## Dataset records
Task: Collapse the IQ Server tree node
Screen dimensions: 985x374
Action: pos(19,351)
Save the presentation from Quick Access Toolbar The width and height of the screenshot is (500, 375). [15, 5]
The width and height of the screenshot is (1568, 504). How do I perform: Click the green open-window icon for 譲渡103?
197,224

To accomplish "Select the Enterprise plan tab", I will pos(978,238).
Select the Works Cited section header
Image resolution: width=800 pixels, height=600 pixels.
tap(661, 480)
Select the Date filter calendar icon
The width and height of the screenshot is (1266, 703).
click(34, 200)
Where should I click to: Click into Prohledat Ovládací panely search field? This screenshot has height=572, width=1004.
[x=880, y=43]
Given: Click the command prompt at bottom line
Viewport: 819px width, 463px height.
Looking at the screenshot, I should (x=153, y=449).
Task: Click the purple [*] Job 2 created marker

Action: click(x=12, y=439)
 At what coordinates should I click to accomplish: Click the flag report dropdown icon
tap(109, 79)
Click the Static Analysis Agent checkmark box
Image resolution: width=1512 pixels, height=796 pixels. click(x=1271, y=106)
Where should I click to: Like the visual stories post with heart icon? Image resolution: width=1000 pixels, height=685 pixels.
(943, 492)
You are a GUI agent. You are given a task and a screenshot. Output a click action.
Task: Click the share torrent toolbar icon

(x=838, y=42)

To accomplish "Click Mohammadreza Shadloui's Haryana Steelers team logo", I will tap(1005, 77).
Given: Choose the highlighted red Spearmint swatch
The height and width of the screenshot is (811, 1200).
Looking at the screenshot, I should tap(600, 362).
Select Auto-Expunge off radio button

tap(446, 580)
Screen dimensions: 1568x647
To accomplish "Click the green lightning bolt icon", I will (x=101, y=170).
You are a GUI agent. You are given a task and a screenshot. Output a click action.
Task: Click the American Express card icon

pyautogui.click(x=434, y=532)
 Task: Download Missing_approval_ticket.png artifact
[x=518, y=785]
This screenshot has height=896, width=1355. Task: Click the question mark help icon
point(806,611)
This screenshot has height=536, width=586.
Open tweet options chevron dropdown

## Exercise prompt
All of the entries above must be transcribed exactly.

## Solution below
Task: Collapse the IQ Server tree node
Screen dimensions: 985x374
Action: pos(19,351)
Save the presentation from Quick Access Toolbar The width and height of the screenshot is (500, 375). [15, 5]
The width and height of the screenshot is (1568, 504). How do I perform: Click the green open-window icon for 譲渡103?
197,224

To accomplish "Select the Enterprise plan tab", I will pos(978,238).
Select the Works Cited section header
Image resolution: width=800 pixels, height=600 pixels.
tap(661, 480)
Select the Date filter calendar icon
The width and height of the screenshot is (1266, 703).
click(34, 200)
Where should I click to: Click into Prohledat Ovládací panely search field? This screenshot has height=572, width=1004.
[x=880, y=43]
Given: Click the command prompt at bottom line
Viewport: 819px width, 463px height.
Looking at the screenshot, I should (x=153, y=449).
Task: Click the purple [*] Job 2 created marker

Action: click(x=12, y=439)
 At what coordinates should I click to accomplish: Click the flag report dropdown icon
tap(109, 79)
Click the Static Analysis Agent checkmark box
Image resolution: width=1512 pixels, height=796 pixels. click(x=1271, y=106)
Where should I click to: Like the visual stories post with heart icon? Image resolution: width=1000 pixels, height=685 pixels.
(943, 492)
You are a GUI agent. You are given a task and a screenshot. Output a click action.
Task: Click the share torrent toolbar icon

(x=838, y=42)

To accomplish "Click Mohammadreza Shadloui's Haryana Steelers team logo", I will tap(1005, 77).
Given: Choose the highlighted red Spearmint swatch
The height and width of the screenshot is (811, 1200).
Looking at the screenshot, I should tap(600, 362).
Select Auto-Expunge off radio button

tap(446, 580)
Screen dimensions: 1568x647
To accomplish "Click the green lightning bolt icon", I will (x=101, y=170).
You are a GUI agent. You are given a task and a screenshot. Output a click action.
Task: Click the American Express card icon

pyautogui.click(x=434, y=532)
 Task: Download Missing_approval_ticket.png artifact
[x=518, y=785]
This screenshot has height=896, width=1355. Task: Click the question mark help icon
point(806,611)
This screenshot has height=536, width=586.
Open tweet options chevron dropdown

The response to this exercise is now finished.